I saw some sleds with them, but the majority seem to be without them. Which probably means they get in the way more often than not, and with blocks and clamps I believe it is safe enough. And yes, I put minwax, finishing wax on the runners.


----------



## xmas (Nov 24, 2013)

Looks good, been thinking about making one of these after i'm done building my scraps cyclone. Especially after all the big cross cuts I had to pull from the back of the TS on my last project


----------



## Al B Thayer (Dec 10, 2011)

I can't think of a safer better way to cross cut on the table saw. I have 3 of them but mostly use one. 

Al

Nails only hold themselves.


----------



## Tom King (Nov 22, 2013)

I think a safety cover over the blade after the sled has gone over the blade is worth having on any of them. This from someone who has used a table saw for 41 years, and never used a splitter or anti-kickback device.


----------



## Al B Thayer (Dec 10, 2011)

Tom King said:


> I think a safety cover over the blade after the sled has gone over the blade is worth having on any of them. This from someone who has used a table saw for 41 years, and never used a splitter or anti-kickback device.

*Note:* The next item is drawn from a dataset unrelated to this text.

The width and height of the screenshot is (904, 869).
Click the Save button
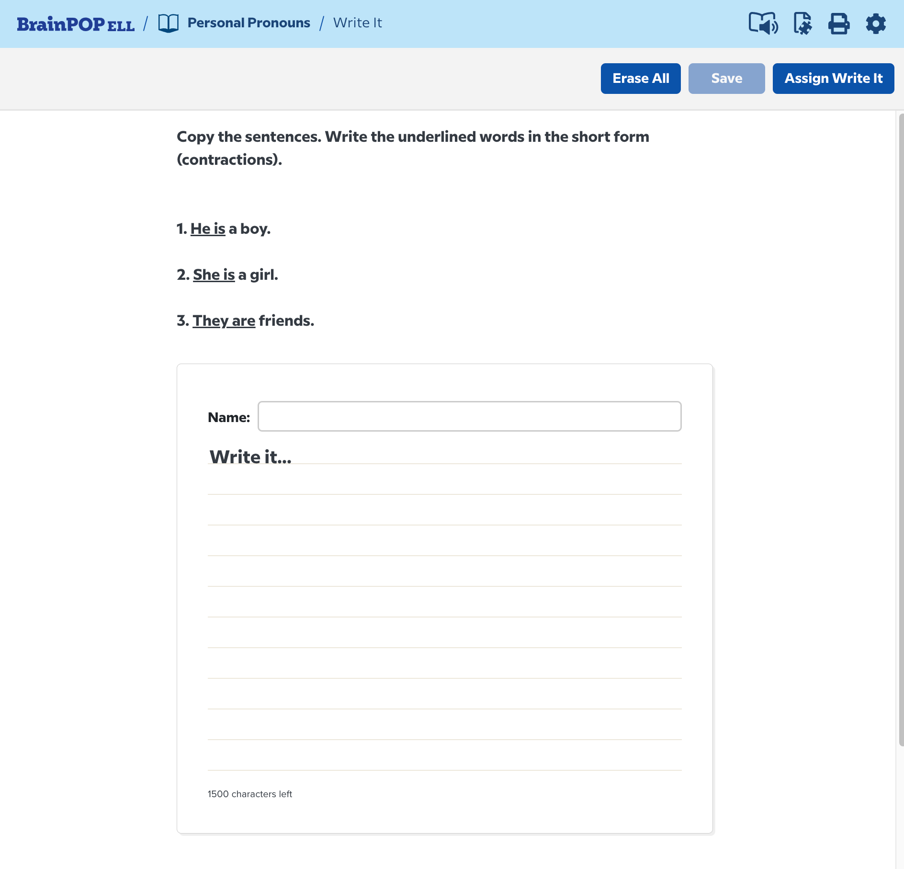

I've tried to use blade covers and have found if they aren't easy to use and don't always work well. They become their ownsafety problems with undue forces on the wood being cut. But maybe a cover on the exit side.

Sometimes the wood is case hardened in the drying process and pinches on the splitter requiring more force needed to push the wood through. Im just not comfortable with this. I like to make my cuts the same way every time and have developed habits that insure safe cuts unimpeded by how the guard is going to play into the situation.

Nails only hold themselves.


----------